*** Begin section ***
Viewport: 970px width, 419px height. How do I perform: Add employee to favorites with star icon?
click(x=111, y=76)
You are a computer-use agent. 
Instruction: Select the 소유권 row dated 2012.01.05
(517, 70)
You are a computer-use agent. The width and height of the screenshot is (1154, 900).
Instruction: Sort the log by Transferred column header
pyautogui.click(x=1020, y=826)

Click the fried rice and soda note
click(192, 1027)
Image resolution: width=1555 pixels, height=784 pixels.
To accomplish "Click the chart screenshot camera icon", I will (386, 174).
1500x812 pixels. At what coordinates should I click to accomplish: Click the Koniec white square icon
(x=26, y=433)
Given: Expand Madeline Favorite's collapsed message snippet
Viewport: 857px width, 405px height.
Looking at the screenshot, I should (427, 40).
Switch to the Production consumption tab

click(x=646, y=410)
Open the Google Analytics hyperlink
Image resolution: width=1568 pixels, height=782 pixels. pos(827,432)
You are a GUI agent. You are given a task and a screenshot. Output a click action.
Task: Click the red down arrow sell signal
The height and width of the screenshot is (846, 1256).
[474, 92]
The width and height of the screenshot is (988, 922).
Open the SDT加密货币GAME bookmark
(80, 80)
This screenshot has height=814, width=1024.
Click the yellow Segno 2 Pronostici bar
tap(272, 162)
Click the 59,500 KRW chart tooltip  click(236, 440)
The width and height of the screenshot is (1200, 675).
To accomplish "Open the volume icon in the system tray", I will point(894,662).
*** End section ***
# WHAT NEEDS TO BE DONE
What you return must match the data word for word.

# WRITTEN RESPONSE
Viewport: 970px width, 419px height. How do I perform: Add employee to favorites with star icon?
click(x=111, y=76)
You are a computer-use agent. 
Instruction: Select the 소유권 row dated 2012.01.05
(517, 70)
You are a computer-use agent. The width and height of the screenshot is (1154, 900).
Instruction: Sort the log by Transferred column header
pyautogui.click(x=1020, y=826)

Click the fried rice and soda note
click(192, 1027)
Image resolution: width=1555 pixels, height=784 pixels.
To accomplish "Click the chart screenshot camera icon", I will (386, 174).
1500x812 pixels. At what coordinates should I click to accomplish: Click the Koniec white square icon
(x=26, y=433)
Given: Expand Madeline Favorite's collapsed message snippet
Viewport: 857px width, 405px height.
Looking at the screenshot, I should (427, 40).
Switch to the Production consumption tab

click(x=646, y=410)
Open the Google Analytics hyperlink
Image resolution: width=1568 pixels, height=782 pixels. pos(827,432)
You are a GUI agent. You are given a task and a screenshot. Output a click action.
Task: Click the red down arrow sell signal
The height and width of the screenshot is (846, 1256).
[474, 92]
The width and height of the screenshot is (988, 922).
Open the SDT加密货币GAME bookmark
(80, 80)
This screenshot has height=814, width=1024.
Click the yellow Segno 2 Pronostici bar
tap(272, 162)
Click the 59,500 KRW chart tooltip  click(236, 440)
The width and height of the screenshot is (1200, 675).
To accomplish "Open the volume icon in the system tray", I will point(894,662).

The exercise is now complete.